*** Given data ***

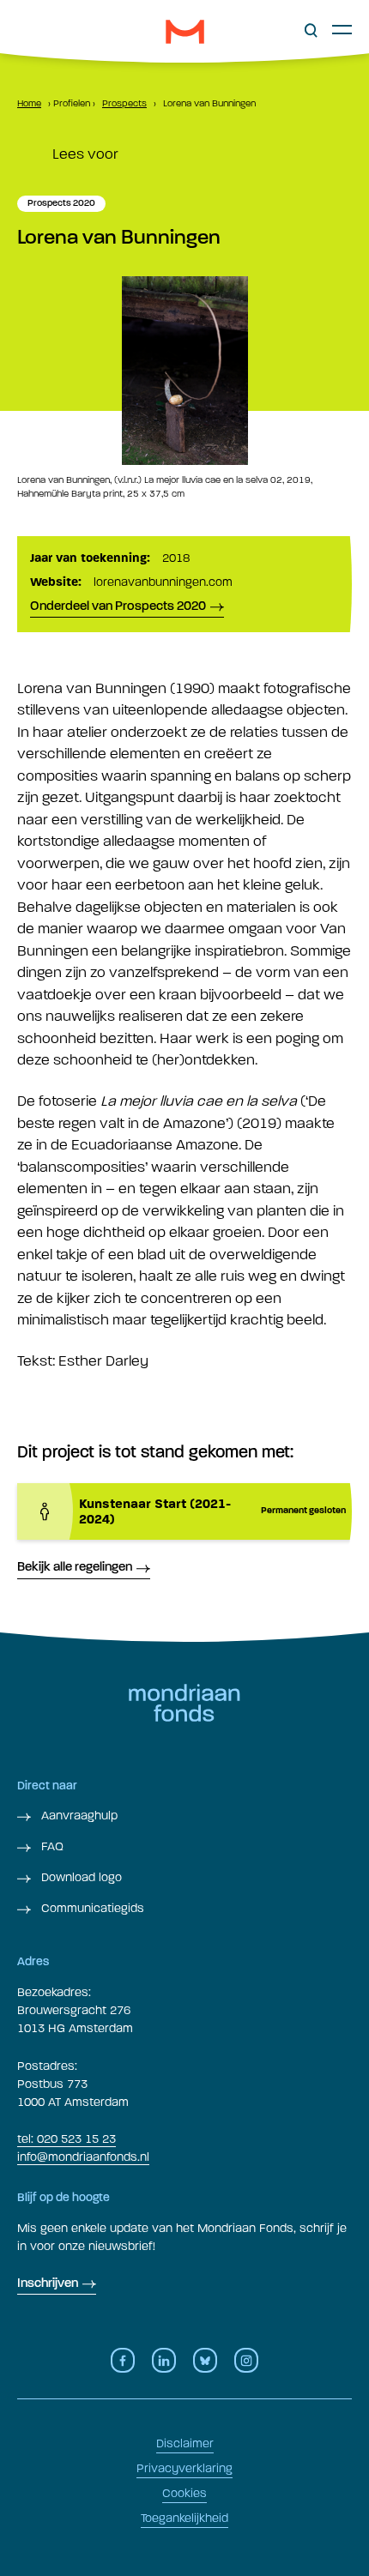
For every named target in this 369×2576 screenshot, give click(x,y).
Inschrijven (47, 2283)
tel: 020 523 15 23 (66, 2139)
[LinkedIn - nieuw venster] (164, 2360)
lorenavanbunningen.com (163, 582)
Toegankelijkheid (184, 2518)
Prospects (124, 103)
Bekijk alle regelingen (74, 1567)
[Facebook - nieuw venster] (123, 2360)
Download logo (80, 1877)
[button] (311, 31)
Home (29, 103)
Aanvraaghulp (78, 1815)
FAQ (51, 1846)
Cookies (184, 2493)
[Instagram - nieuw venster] (246, 2360)
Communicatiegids (91, 1908)
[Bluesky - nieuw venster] (205, 2360)
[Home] (185, 32)
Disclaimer (185, 2443)
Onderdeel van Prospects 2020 (118, 606)
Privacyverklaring (184, 2468)
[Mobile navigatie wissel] (342, 29)
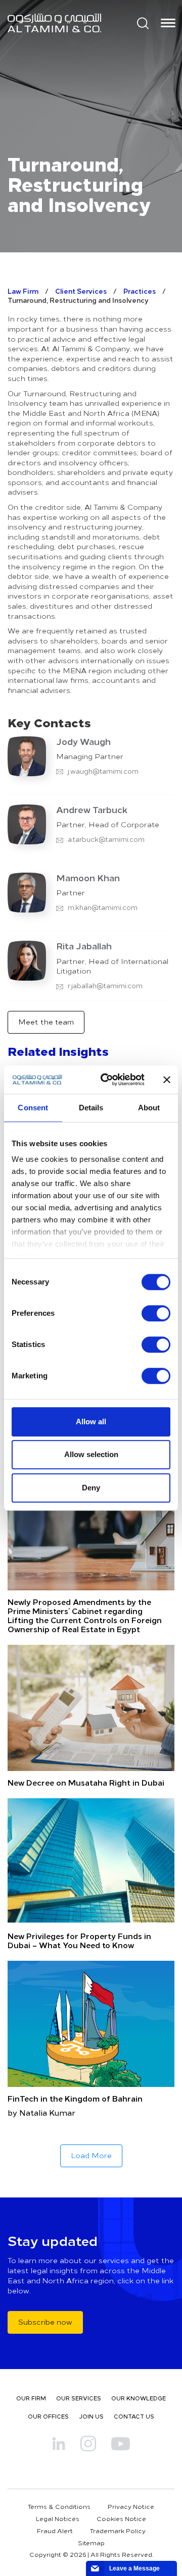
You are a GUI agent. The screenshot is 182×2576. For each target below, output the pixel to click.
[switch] (156, 1313)
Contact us (134, 2416)
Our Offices (48, 2416)
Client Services (81, 291)
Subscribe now (45, 2322)
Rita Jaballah (84, 946)
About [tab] (149, 1107)
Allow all (91, 1421)
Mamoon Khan (88, 878)
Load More (91, 2155)
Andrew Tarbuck (91, 809)
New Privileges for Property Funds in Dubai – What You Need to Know (79, 1940)
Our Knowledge (138, 2398)
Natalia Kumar (47, 2112)
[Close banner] (166, 1079)
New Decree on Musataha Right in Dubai (86, 1782)
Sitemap (91, 2543)
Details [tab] (91, 1107)
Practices (139, 291)
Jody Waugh (83, 741)
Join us (91, 2416)
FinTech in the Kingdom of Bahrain (75, 2098)
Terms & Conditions (59, 2506)
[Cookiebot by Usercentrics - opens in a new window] (107, 1079)
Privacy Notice (131, 2506)
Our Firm (31, 2398)
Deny (91, 1487)
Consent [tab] (33, 1107)
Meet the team (46, 1022)
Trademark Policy (118, 2531)
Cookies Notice (121, 2518)
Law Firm (23, 291)
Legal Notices (57, 2518)
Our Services (78, 2398)
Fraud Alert (55, 2531)
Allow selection (91, 1454)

*** End of Given data ***

Exercise instructions. Each entry should be output word for word, with no pictures carried over.

Written answer.
For every named target in this 369×2576 screenshot, give click(x,y).
Inschrijven (47, 2283)
tel: 020 523 15 23 (66, 2139)
[LinkedIn - nieuw venster] (164, 2360)
lorenavanbunningen.com (163, 582)
Toegankelijkheid (184, 2518)
Prospects (124, 103)
Bekijk alle regelingen (74, 1567)
[Facebook - nieuw venster] (123, 2360)
Download logo (80, 1877)
[button] (311, 31)
Home (29, 103)
Aanvraaghulp (78, 1815)
FAQ (51, 1846)
Cookies (184, 2493)
[Instagram - nieuw venster] (246, 2360)
Communicatiegids (91, 1908)
[Bluesky - nieuw venster] (205, 2360)
[Home] (185, 32)
Disclaimer (185, 2443)
Onderdeel van Prospects 2020 (118, 606)
Privacyverklaring (184, 2468)
[Mobile navigatie wissel] (342, 29)
You are a GUI agent. The screenshot is 182×2576. For each target below, output the pixel to click.
[switch] (156, 1313)
Contact us (134, 2416)
Our Offices (48, 2416)
Client Services (81, 291)
Subscribe now (45, 2322)
Rita Jaballah (84, 946)
About [tab] (149, 1107)
Allow all (91, 1421)
Mamoon Khan (88, 878)
Load More (91, 2155)
Andrew Tarbuck (91, 809)
New Privileges for Property Funds in Dubai – What You Need to Know (79, 1940)
Our Knowledge (138, 2398)
Natalia Kumar (47, 2112)
[Close banner] (166, 1079)
New Decree on Musataha Right in Dubai (86, 1782)
Sitemap (91, 2543)
Details [tab] (91, 1107)
Practices (139, 291)
Jody Waugh (83, 741)
Join us (91, 2416)
FinTech in the Kingdom of Bahrain (75, 2098)
Terms & Conditions (59, 2506)
[Cookiebot by Usercentrics - opens in a new window] (107, 1079)
Privacy Notice (131, 2506)
Our Firm (31, 2398)
Deny (91, 1487)
Consent [tab] (33, 1107)
Meet the team (46, 1022)
Trademark Policy (118, 2531)
Cookies Notice (121, 2518)
Law Firm (23, 291)
Legal Notices (57, 2518)
Our Services (78, 2398)
Fraud Alert (55, 2531)
Allow selection (91, 1454)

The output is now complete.